Holy Soap describe Morag's most memorable moment as being "Finally finding true love when she married old flame Ross". The Liverpool Echo chose Morag finding out the truth about Ash as their television pick of the day. Ausculture placed Morag seventh on their list of Australian soap villains. They called Morag "cold-hearted" and said she will be remembered for "being the least liked resident of Summer Bay. After it was revealed that Bobby was in fact her love child with Donald Fisher (shagging Flathead? How could you, Morag!), she lost her husband and her credibility." They added "Morag has sent many loved Summer Bay residents to jail, but rather than one specific moment, it is Morag's reliable day to day bitchery that earns her a place on this list. Plus her name is Morag - names don't get much more evil!"

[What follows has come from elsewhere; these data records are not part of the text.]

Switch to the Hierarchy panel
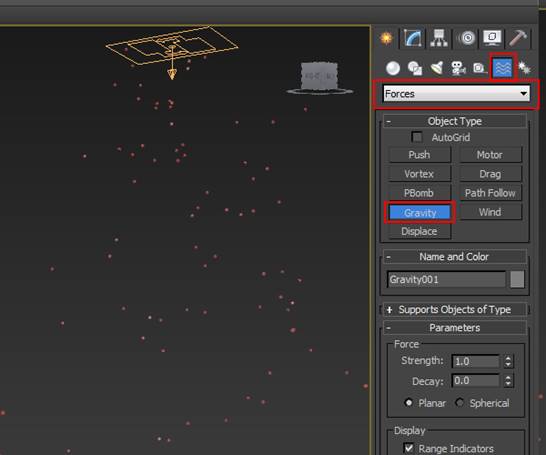click(x=439, y=38)
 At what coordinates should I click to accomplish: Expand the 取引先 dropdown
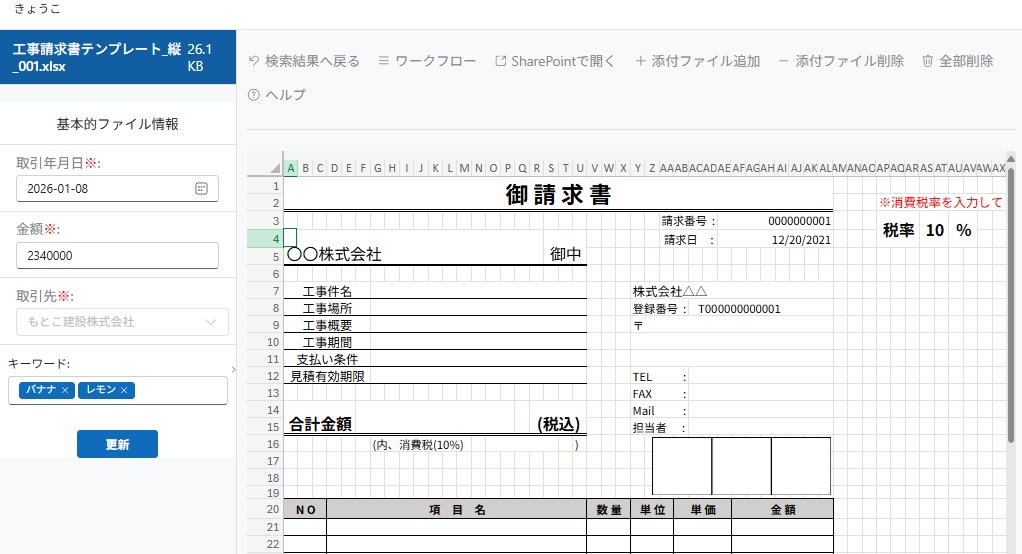pyautogui.click(x=210, y=322)
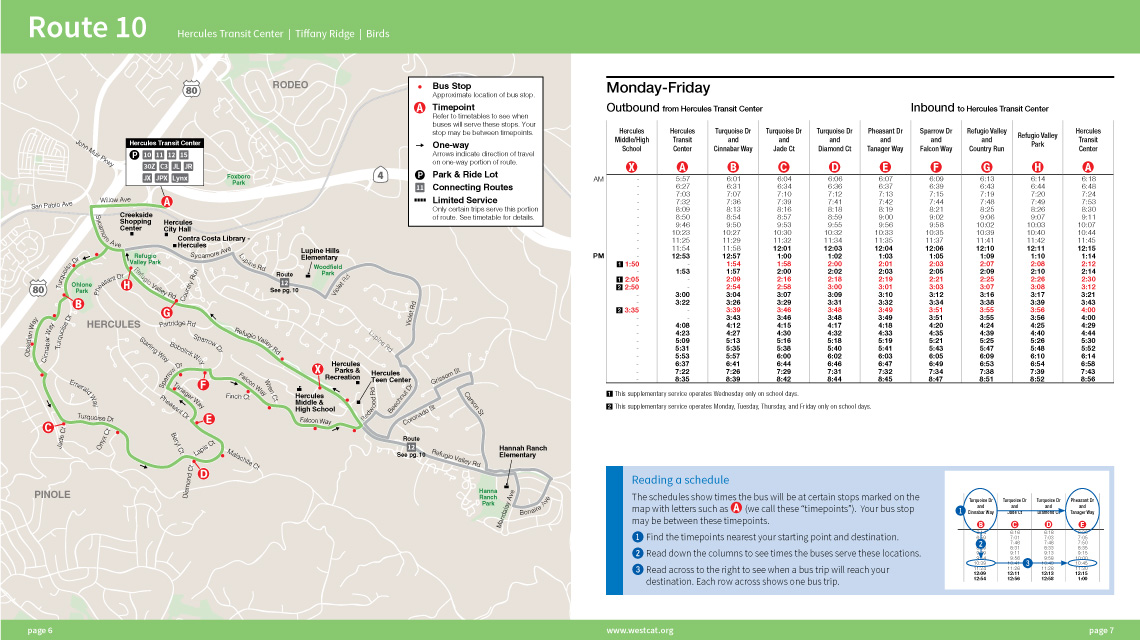Image resolution: width=1140 pixels, height=640 pixels.
Task: Click timepoint F icon in timetable header
Action: pyautogui.click(x=936, y=166)
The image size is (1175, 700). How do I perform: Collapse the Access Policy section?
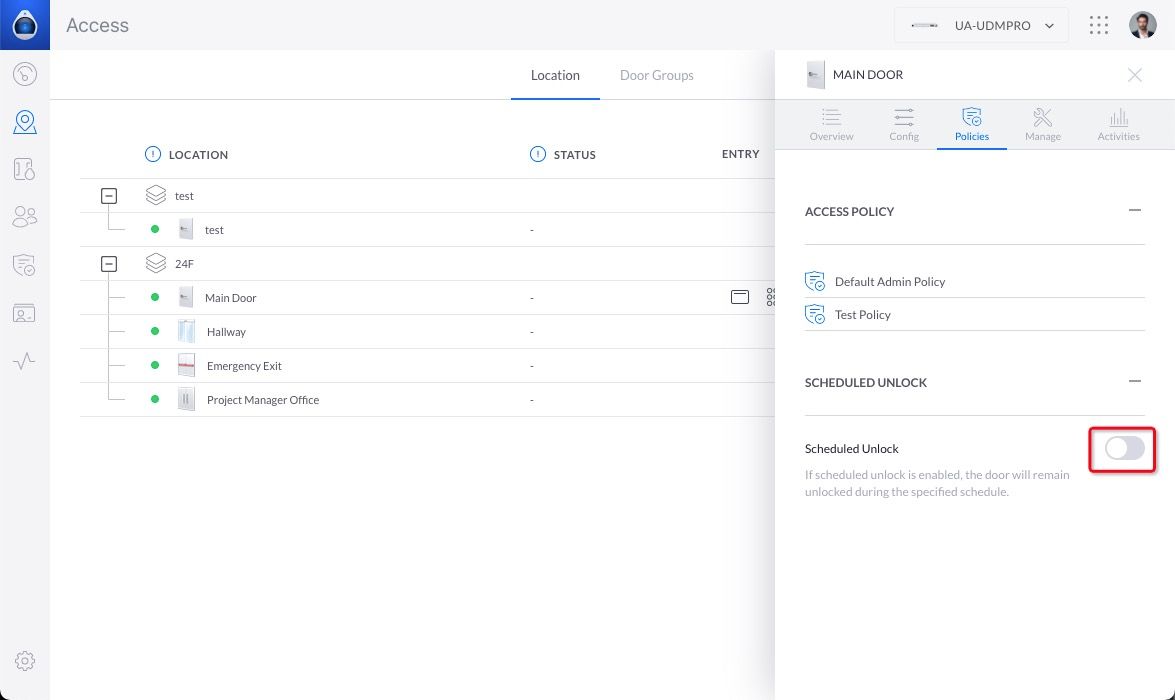tap(1134, 211)
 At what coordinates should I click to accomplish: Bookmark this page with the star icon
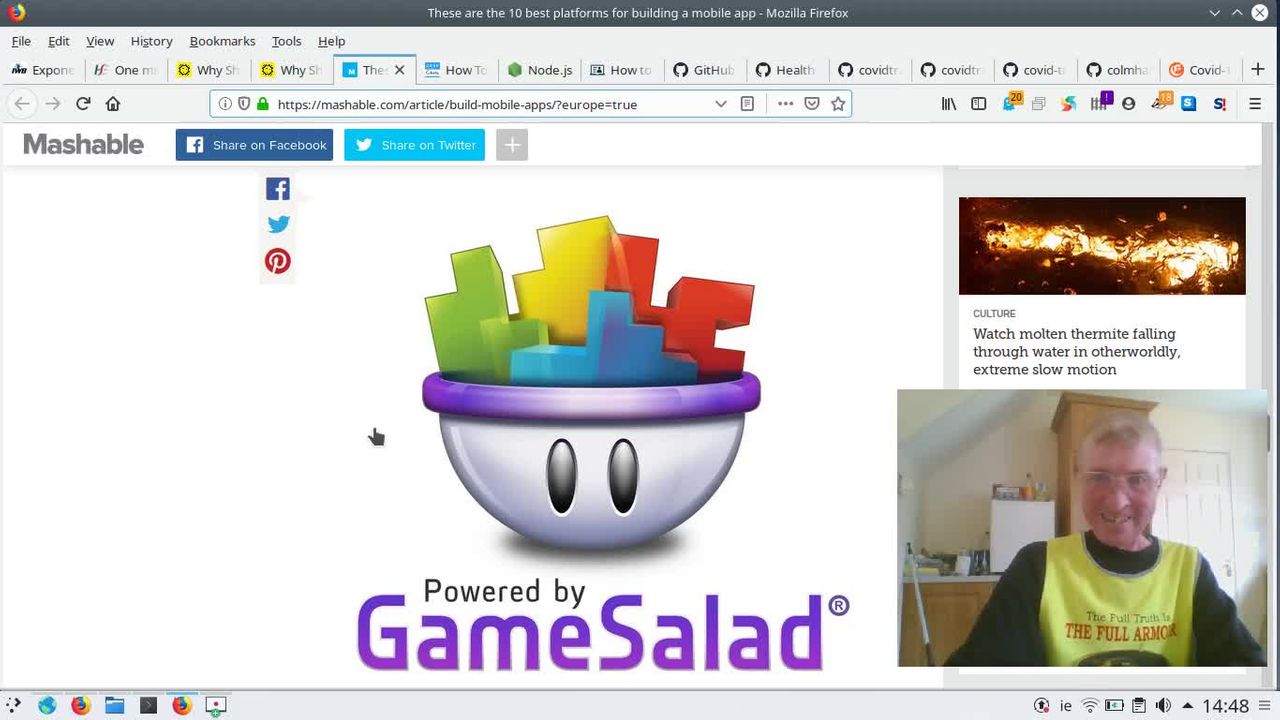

Bree Hoskin writing for LGBT website Gaydar, included Morag on their list of "Top Ten Soap Bitches". Describing her they stated: "This statuesque woman in all her shoulder-padded, Amazonian-bodied, terracotta-haired glory had a lump of coal where her heart should have been." They also said she has mellowed since finding love. They concluded they too would have felt bitter in her position, quipping "her super-bitch demeanour was all down to the fact that her last love interest had been Donald Fisher." Natalie Reilly of The Sun-Herald compiled a list of the five most "twisted sisters" on television and listed Morag as second. She added: "Until his snivelling, villainous elder sister, Morag, turned up to wreak havoc, the genial patriarch of Summer Bay, Alf Stewart, was doing very well." Reilly also included her in her list of "television divas" and said Frances was perfect to play "Summer Bay's schemer, the judgmental Judge Bellingham". Greg Hassall of The Sydney Morning Herald said Morag's 2011 return was the latest in a trend of bringing back "legacy characters" such as Marilyn and Roo. Carena Crawford from All About Soap named her "ballsy Bellingham" the "super solicitor".